There are a few different ways you can do the dynamic programming for this problem. Since tmyklebu had the highest score, I'll describe a solution similar to his. First, observe that each computer must have at least minInComp processors. So, we can immediately remove minInComp*amount processors, and reduce minInComp to 0, to get an equivalent problem. Now, there are two basic cases that we need to handle. We can have some positive number of computers with 0 processors (minInComp processors in the original problem). Alternatively, we can have 0 computers with 0 processors, in which case the minDif doesn't come into play, as we could have computers with just 1 processor. In the first case, we will account for some of the computers and assign a number of processors to them. In this case, the remaining computers must have at least minDif processors (the ones we just assigned had 0 processors), so we subtract that many processors and recurse. In the second case, where we have 0 computers with 0 processors, all of the computers must have at least 1 processor. In this case, we can subtract 1 processor for each computer that we must make, and we still need to make the same number of computers.
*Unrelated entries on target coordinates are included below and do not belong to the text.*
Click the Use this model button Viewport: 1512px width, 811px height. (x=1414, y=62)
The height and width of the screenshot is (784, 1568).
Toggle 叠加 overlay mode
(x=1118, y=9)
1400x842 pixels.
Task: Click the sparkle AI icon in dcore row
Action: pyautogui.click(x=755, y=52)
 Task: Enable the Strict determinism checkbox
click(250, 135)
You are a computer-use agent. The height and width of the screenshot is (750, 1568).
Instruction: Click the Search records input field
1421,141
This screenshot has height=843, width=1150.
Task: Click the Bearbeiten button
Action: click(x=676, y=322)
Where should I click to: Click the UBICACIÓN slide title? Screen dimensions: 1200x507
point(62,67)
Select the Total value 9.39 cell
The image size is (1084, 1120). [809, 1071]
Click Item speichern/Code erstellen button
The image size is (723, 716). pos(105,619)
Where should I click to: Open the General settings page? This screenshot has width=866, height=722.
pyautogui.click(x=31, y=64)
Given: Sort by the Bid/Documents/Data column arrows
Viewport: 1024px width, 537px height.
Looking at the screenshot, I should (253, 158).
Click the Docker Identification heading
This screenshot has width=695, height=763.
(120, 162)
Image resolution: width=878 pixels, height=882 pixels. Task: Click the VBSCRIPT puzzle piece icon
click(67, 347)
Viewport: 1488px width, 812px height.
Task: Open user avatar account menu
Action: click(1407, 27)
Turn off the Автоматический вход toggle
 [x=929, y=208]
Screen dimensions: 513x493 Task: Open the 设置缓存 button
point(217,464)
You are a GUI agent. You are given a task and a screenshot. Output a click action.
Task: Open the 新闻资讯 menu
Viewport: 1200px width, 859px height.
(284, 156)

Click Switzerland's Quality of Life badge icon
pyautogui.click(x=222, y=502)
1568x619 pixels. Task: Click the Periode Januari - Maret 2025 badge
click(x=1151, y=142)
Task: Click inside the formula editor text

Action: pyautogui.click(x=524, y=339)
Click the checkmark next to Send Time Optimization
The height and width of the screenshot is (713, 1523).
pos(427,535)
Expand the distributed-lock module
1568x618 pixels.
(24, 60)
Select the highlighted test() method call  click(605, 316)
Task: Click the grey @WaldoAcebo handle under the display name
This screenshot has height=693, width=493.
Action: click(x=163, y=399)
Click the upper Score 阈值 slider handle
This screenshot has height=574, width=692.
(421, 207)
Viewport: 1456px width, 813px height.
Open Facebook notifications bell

In both cases, the key realization is that the answer to choices(n,minDif,minInComp,amount) is the same as the answer to choices(n-minInComp*amount,minDif,0,amount), assuming that 0 is an acceptable value for minInComp.

So, our basic recurrence goes as follows:

```    //go() returns the number of ways to make amount
//computers with n processors, assuming that the
//minimum number of processors per computer is 0
long go(int n, int amount){
//too few processors, return 0
if(n<0)return 0;
//1 way to assign 0 processors to the computers --
//0 processors to each one
if(n==0)return 1;
//all computers assigned, but extra processors

if(amount == 0)return 0;
long ret = 0;
//assign 0 computers with 0 processors.  Each
//computer must have at least one processor.
//Same as n-amount processors for amount computers
ret += go(n-amount,amount);
for(int i = 1 ;i<=amount;i++){
//assign i computers to have 0 processors.  The
//other amount-i computers must have at least minDif
//processors, so subtract (amount-i)*minDif from n,
//and i from amount and recurse.
ret += go(n-(amount-i)*minDif,amount-i);
}
return ret;
}
long choices(int n, int minDif, int minInComp, int amount) {
return go(n-minInComp*amount,amount);
}
```
As you'd expect, you need to memoize your recursive function to make it run within the time limit. This is just standard dynamic programming though, and you can just use a 2D array.